Classical Christian schools have a great pedagogical method — it works. Moreover, the people who were crazy enough to see that it was going to work are those parents who were visionary enough to establish the school in the first place. They were dedicated parents, usually with godly homes, and when the school got established in its first few years, the culture of the student body was determined as much by the spiritual and cultural condition of the founding families as anything else. That, as much as the pedagogical method, is the reason the school became a really attractive place to be.
But back in the pure days, it was hard to pay the teachers. It was hard to keep the lights on. It was hard to find someone who would do the janitorial work. So when the school started to grow, the first sensation (felt by the board) was a sense of relief. Ahhhh.
However, something else, other than money to pay the bills, came to the school along with the increased enrollment. That something was knowledge among the students of who Beyoncé and Miley are, emblems of our crappy culture. And by knowledge here, I do not mean simple cognitive knowledge. I am referring to a knowledge of such worldliness which the students find dazzling and attractive. When such things have a gravitational pull, then the school and the community behind the school are under assault. This is done by means of pop culture — music, web sites, gaming, movies, books, and so on.

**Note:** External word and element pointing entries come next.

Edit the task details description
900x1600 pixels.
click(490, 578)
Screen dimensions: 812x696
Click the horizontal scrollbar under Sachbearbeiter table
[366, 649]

I am not, incidentally, objecting to Christians who know how to effectively engage with the world in all these areas. Throw a bunch of Christians into the ocean of pop schlock, and I have no objections to the Christians who know how to swim. My protest concerns the ones who are drowning, and have drowned. Think of an engaged hipster on the ocean floor, blowing little Kuyperian bubbles.
A good school is engaged in the task of building a school culture that is honoring to God. Those materials are assembled day after day, year after year. But many classical Christian schools have discovered that when they get to a certain size, the culture they are assembling during the day is being routinely disassembled evening after evening, and a great deal of demolition being accomplished over the weekend.
Now you can’t do everything, and perfectionism is a temptation to be resisted by Christian educators. But here are just a few thoughts that might be helpful for schools in this position.
1. Rules won’t fix anything. You need the rules for the sake of basic moral order, but rules are not gospel. Rules change no hearts. This is why a school in these circumstances should seek out support from churches where grace and gospel are effectively preached, and should bring in speakers from such churches for chapel or assembly. The hallmark of such talks should be the grace of full forgiveness, and the consequences of receiving such grace. It would be easy to slip off the point, and bring in speakers who will place the divine seal on the school rules. But law drives us to gospel, not the other way around. Apart from the sovereign grace of God in Jesus Christ, there is no solution to this problem. Without Jesus, a school with standards will become a place of reeking hypocrisies, starting with the students and working its way up through the teachers, administration and board.
2. That being the case, then anything else done should be thought of as having a supportive role, not a leading role. For example, a good school with solid academic standards will not leave a lot of time for massive encroachments from pop culture. There will be assignments due, tests to prepare for, paper mache volcanoes to make. One of the best things a school can do for young people today is to keep them busy. And since all work and no play makes Jack a dull boy, this is where a school can fill in the remaining time with extracurricular activities like sports or drama. If you have a full program, there won’t be as much time left over for Stupid Movie VII, or twerking practice over in Suzy’s garage.
3. While rules cannot make the heart pleasant, they can make the school pleasant. The rules should be simple and obvious, and not an opportunity for teachers and administrators to be petty or petulant. If there is consistency and fairness in how the rules are applied, and if they are for the obvious good of everyone — tenth graders don’t get to run down third graders in the stairwell — then the result is that you have created a good environment for learning. One of the things that must be learned, however, taking us back to the first point, is the grace of the gospel.
A good disciplinarian can rid a school of the demon of disorder. But unless the Spirit of God fills in the vacancy, the demons of self-righteousness, seven times worse than the first one, will come back to haunt the place.